The Supreme Court decision came a year after former executives Michael King, Craig White, David Anderson, Guy Hutchings and Marilyn Watts were found to have committed 217 contraventions of the Corporations Act, reports local newspaper the Courier Mail.
The breaches related to their involvement in the misappropriation of A$147.5m of funds that had been held by a managed investment scheme known as the Premium Income Fund (PIF) on behalf of unitholders.
The funds were used to pay debts owed to other related entities in the MFS Group, which collapsed in 2008 owing A$2.5bn.
The court last year found the officers acted dishonestly in carrying out their duties in managing MFS Investment Management, the responsible entity of the PIF.
On Friday, Supreme Court justice James Douglas imposed penalties ranging from A$90,000 to A$650,000 on the five individuals.
He also ordered King, White, Anderson and Hutchings to each pay compensation ranging from A$28.7m to A$205.7m to PIF.
The fines will also be used to pay the majority of the Australian Securities and Investment Commission’s (Asic) costs in pursuing MFS and its directors. The Australian regulator launched its civil penalty proceedings in 2009.
White, a former chief executive, was permanently disqualified from managing corporations.
King, who co-founded MFS and served as chief executive until January 2008, faces a 20-year ban.
Both Anderson, who was chief financial officer and company secretary, and Hutchings, ex-chief executive and director of MFS Investment Management, were banned for 25 years.
No disqualification was handed to Watts, who was a fund manager of the PIF.
Attitude beggars belief
In court on Friday, Douglas endorsed Asic’s view that legal requirements “were flagrantly ignored” and that the penalties “should reflect the complete disregard which these defendants had to their duties under the Corporations Act”.
“(Asic’s) submissions were justified.
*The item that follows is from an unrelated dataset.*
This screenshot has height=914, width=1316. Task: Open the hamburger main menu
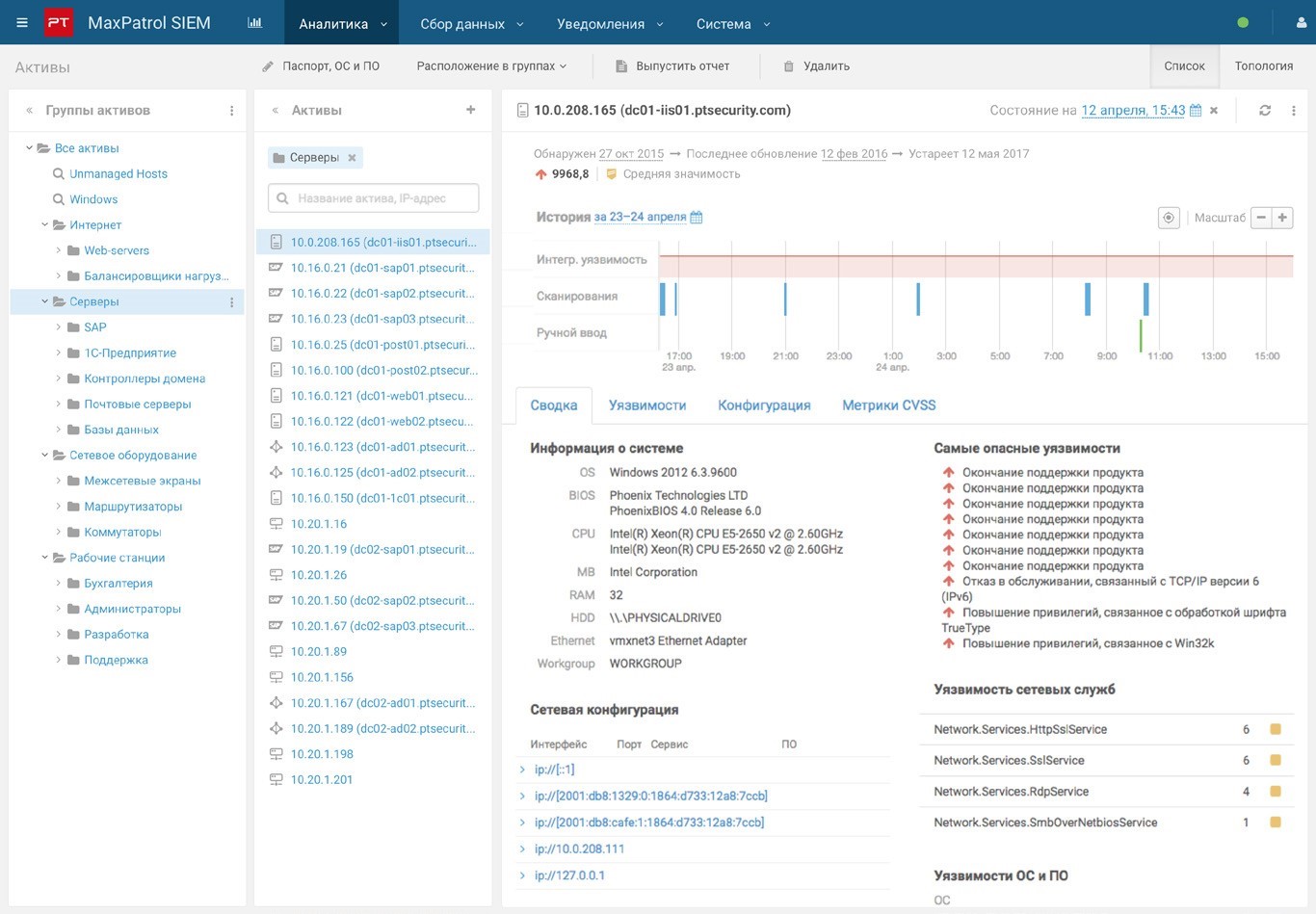tap(22, 23)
The insouciant attitude of the defendants to this misuse of money intended to be used for PIF’s investors beggars belief,” Douglas said.
Asic commissioner John Price said the penalties reflected ‘’the seriousness with which courts view abuses by directors and senior managers of corporations who occupy positions of substantial trust in the investment community”.
“To say the least, the court’s judgment demonstrates that this trust was most seriously abused in this case.”